_What to produce_. Extract the entries below word for word, starting at the very first line and stopping after the line that contains "coord(60,403)". Omit the pictures from your answer.

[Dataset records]
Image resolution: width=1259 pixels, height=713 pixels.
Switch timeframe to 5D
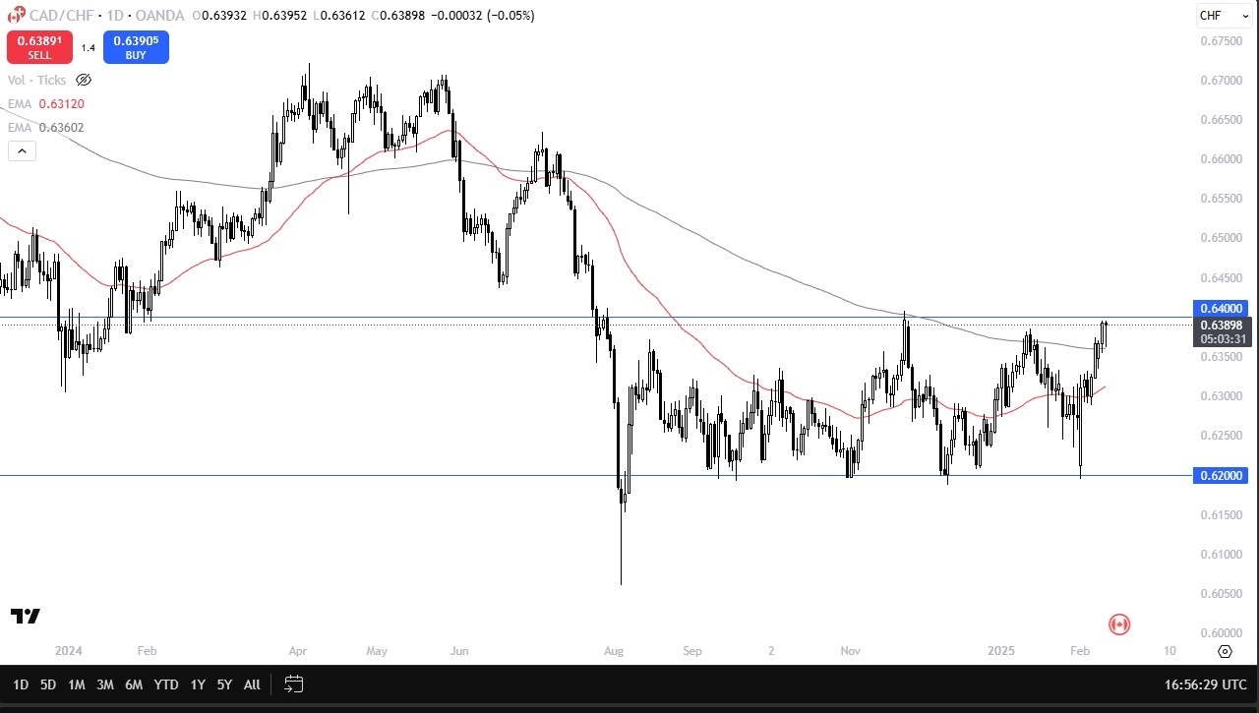point(47,684)
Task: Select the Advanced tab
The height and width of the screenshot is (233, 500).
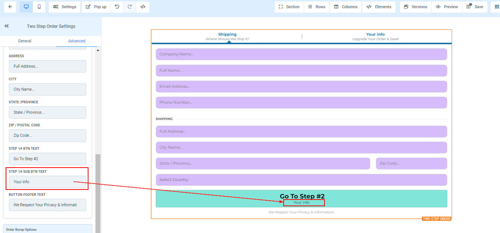Action: point(77,41)
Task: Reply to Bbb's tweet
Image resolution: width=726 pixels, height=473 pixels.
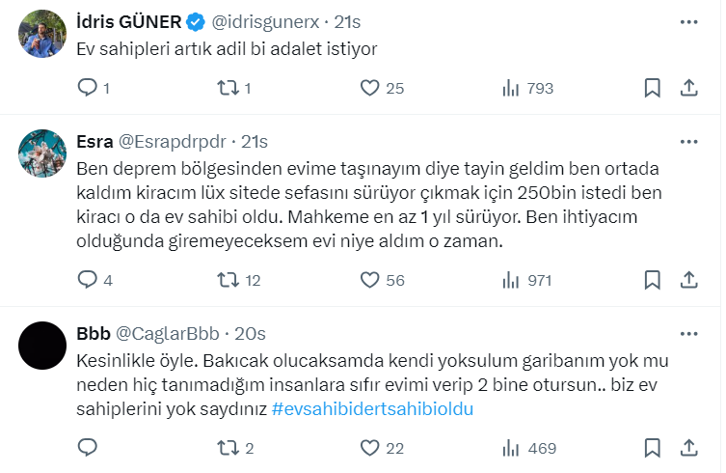Action: pyautogui.click(x=88, y=448)
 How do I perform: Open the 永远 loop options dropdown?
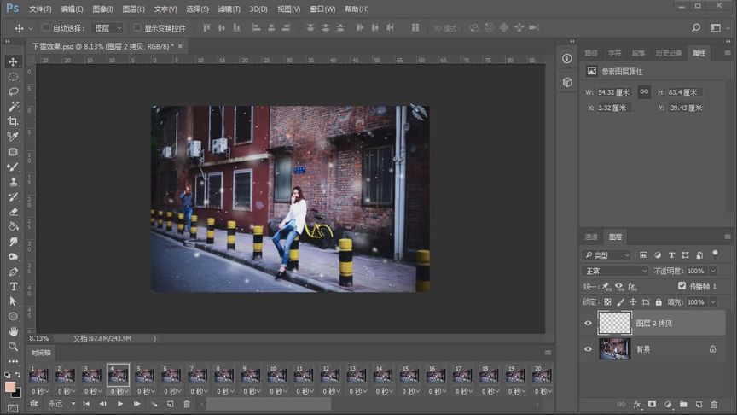coord(60,403)
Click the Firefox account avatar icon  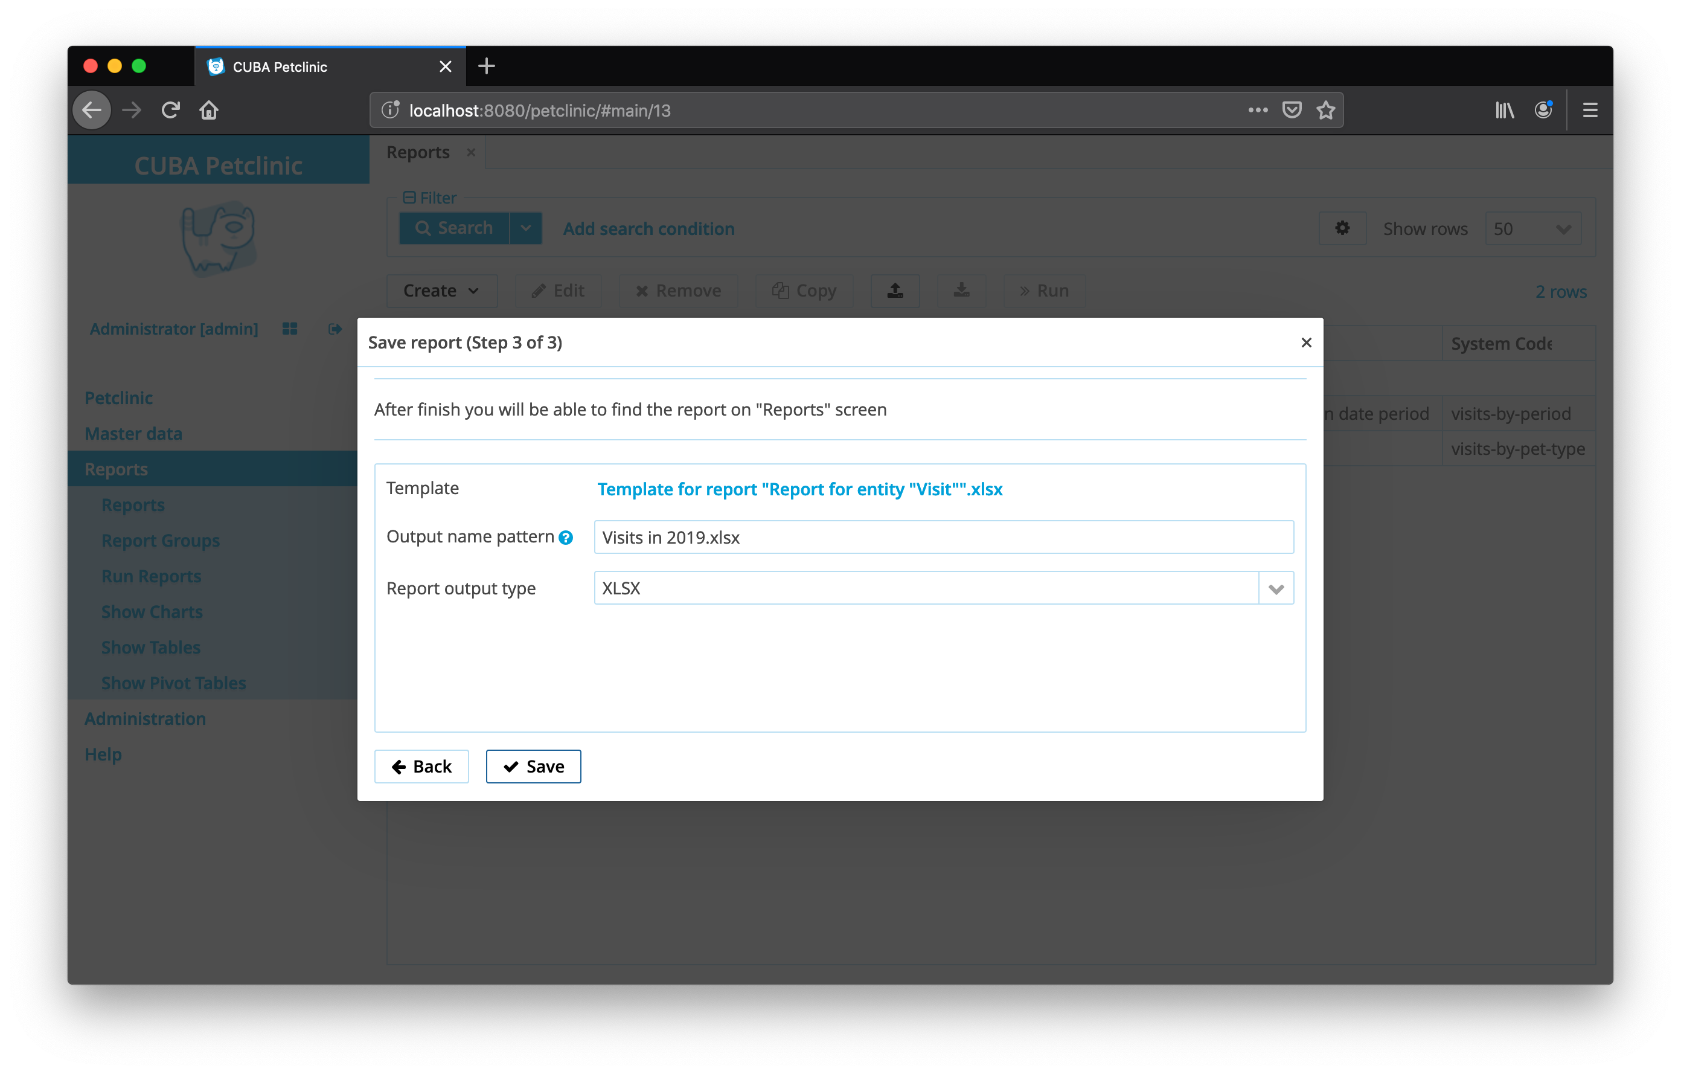click(1543, 110)
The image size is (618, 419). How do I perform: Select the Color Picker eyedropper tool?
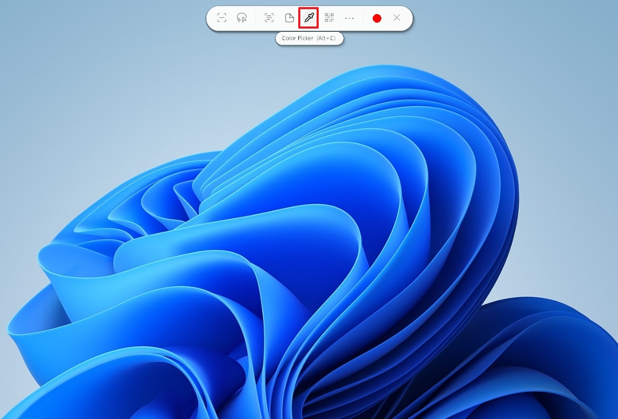tap(308, 18)
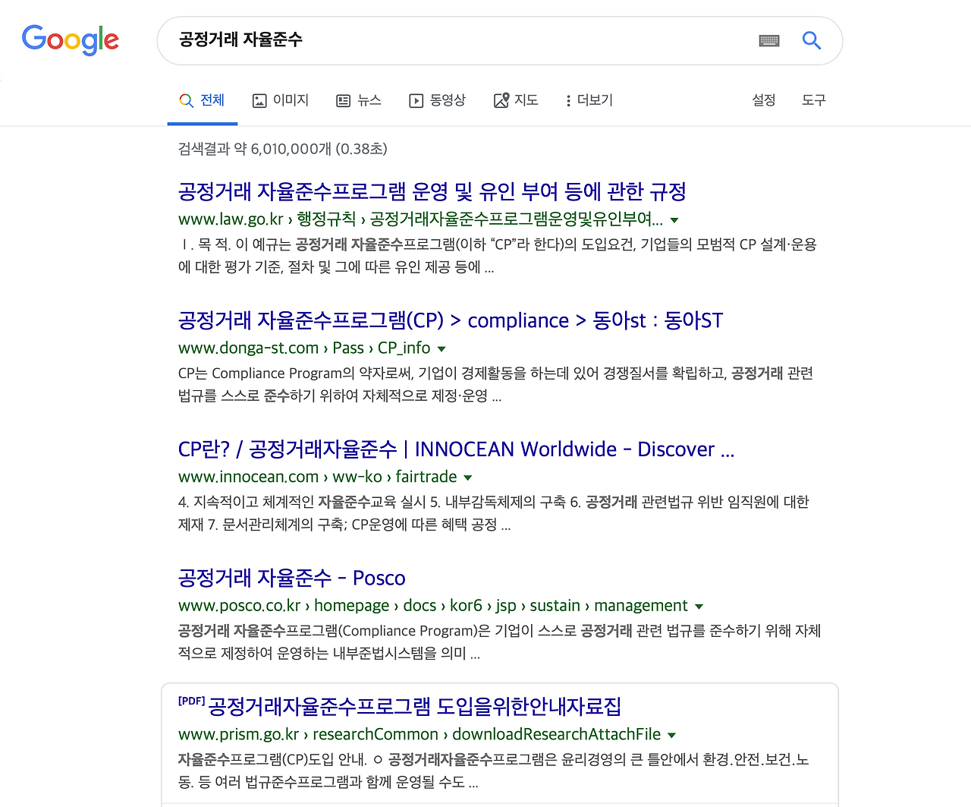971x807 pixels.
Task: Open the 도구 menu
Action: (812, 99)
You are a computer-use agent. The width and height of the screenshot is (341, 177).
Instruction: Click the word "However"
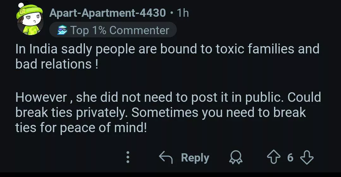40,97

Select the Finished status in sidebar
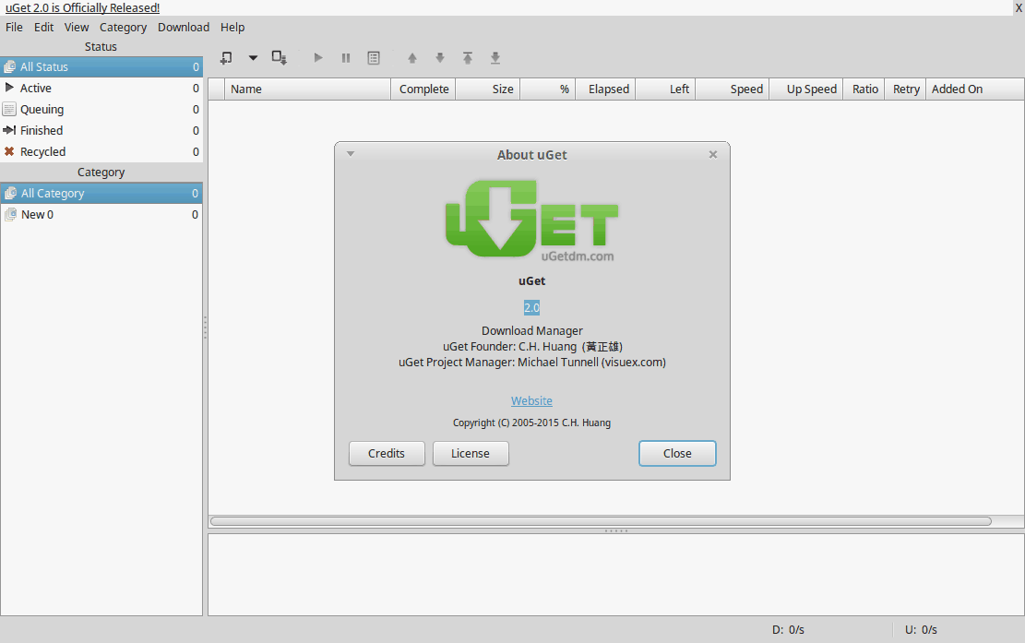[40, 130]
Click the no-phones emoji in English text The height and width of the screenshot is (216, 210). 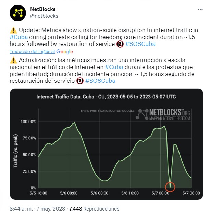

_Written solution_.
Image resolution: width=1259 pixels, height=713 pixels.
Switch timeframe to 5D
point(47,684)
Task: Select the Advanced tab
The height and width of the screenshot is (233, 500).
Action: point(77,41)
Task: Reply to Bbb's tweet
Image resolution: width=726 pixels, height=473 pixels.
Action: pyautogui.click(x=88, y=448)
 How do I perform: Open the 永远 loop options dropdown?
coord(60,403)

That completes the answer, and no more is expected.